Apakah ada peluang yg berkeberatan atas pembubaran FPI membawa ke ranah hukum seperti apa mekanismenya secara hukum?
Dalam negara hukum, setiap tindakan pemerintah senantiasa dapat diuji kebenaran dan objektifitasnya melalui pengadilan dalam hal ini Pengadilan Tata Usaha Negara (PTUN) dengan cara mengajukan gugatan yang berisi dalil-dalil dan tuntutan agar pengadilan membatalkan atau setidak-tidaknya menunda suatu Keputusan Tata Usaha Negara (KTUN).
FPI sdh berubaha nama kira kira apakah ada peluang utk pemerintah mengeluarkan ijin atau..?
Sepanjang anggaran dasar dari suatu Ormas memenuhi persyaratan yang ditentukan oleh UU dan tidak melakukan pelanggaran atas hal-hal yang diatur dalam UU Ormas, maka atas dasar perlindungan terhadap kebebasan berserikat dan berkumpul yang dijamin konstitusi, maka pemerintah akan memproses seluruh permohonan dari ormas manapun untuk mendapatkan SKT ataupun status badan hukum.
Penegakkan hukum seperti apa yang diharapkan dari pemerintah agar suasana tak gaduh kembali?
Penegakan melalui hukum pidana sebagai suatu upaya yang ultimum remedium adalah diperlukan, manakala personil -personil dari kelompok masyarakat tertentu juga masih tetap melakukan hal-hal yang dilarang, sebagaimana dimaksud dalam Pasal 169 KUHP, 107 b KUHP dan sanksi pidana yang diatur dalam UU ormas.
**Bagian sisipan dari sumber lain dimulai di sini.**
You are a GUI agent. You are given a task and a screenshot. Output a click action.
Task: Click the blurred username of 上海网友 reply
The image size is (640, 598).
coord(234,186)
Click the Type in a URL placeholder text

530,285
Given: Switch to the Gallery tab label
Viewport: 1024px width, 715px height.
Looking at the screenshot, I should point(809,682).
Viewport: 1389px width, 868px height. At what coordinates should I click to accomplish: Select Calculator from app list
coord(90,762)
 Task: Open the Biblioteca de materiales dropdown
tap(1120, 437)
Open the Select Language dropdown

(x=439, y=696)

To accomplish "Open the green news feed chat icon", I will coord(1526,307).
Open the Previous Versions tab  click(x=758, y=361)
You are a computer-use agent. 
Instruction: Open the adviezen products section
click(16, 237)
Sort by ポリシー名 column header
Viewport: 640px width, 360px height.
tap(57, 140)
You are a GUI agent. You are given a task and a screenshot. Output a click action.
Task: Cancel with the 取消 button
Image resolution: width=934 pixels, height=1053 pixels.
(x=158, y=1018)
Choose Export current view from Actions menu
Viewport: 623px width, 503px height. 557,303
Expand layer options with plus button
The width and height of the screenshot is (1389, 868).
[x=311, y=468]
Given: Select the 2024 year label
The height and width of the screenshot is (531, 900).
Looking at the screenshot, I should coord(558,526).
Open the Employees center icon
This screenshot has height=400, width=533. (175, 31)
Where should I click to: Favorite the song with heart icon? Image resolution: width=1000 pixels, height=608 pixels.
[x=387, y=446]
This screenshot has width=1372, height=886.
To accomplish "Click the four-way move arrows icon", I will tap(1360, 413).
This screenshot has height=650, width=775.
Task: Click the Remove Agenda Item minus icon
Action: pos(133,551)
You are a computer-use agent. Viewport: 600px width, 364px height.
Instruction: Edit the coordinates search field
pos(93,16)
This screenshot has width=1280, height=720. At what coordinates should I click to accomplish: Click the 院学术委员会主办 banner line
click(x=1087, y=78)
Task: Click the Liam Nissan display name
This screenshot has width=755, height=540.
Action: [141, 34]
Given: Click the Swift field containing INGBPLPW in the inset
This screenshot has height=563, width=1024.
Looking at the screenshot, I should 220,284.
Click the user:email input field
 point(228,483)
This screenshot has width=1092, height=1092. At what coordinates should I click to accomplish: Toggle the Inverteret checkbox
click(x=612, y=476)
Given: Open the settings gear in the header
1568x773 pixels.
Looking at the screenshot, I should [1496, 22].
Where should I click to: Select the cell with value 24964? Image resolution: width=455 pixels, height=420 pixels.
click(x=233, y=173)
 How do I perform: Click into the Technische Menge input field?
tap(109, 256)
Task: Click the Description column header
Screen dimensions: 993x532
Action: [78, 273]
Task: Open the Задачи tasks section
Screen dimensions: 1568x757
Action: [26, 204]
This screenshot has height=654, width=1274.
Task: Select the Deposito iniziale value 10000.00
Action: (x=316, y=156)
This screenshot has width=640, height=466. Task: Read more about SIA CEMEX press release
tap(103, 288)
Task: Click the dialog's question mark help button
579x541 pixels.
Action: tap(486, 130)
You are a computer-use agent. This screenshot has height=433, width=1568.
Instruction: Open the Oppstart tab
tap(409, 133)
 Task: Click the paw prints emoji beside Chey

PPHKI pernah meminta pak Wiranto utk menindak tegas ormas radikal apakah bisa diartikan ini suatu jawaban PPHKI?
PPHKI tidak pernah secara spesifik meminta pemerintah untuk menindak suatu ormas tertentu atas dasar penilaian sepihak (subjektif), melainkan hal tersebut merupakan suatu permintaan secara umum, yaitu sebagai bentuk legitimasi moral, agar pemerintah tidak ragu untuk melakukan tindakan tegas terhadap ormas-ormas yang melakukan tindakan atau kegiatan intoleran yang bertentangan dengan Pancasila dan Bhinneka Tunggal Ika, semata-mata untuk merawat persatuan dan kesatuan dari bangsa Indonesia yang begitu majemuk suku, agama, ras dan antar golongannya.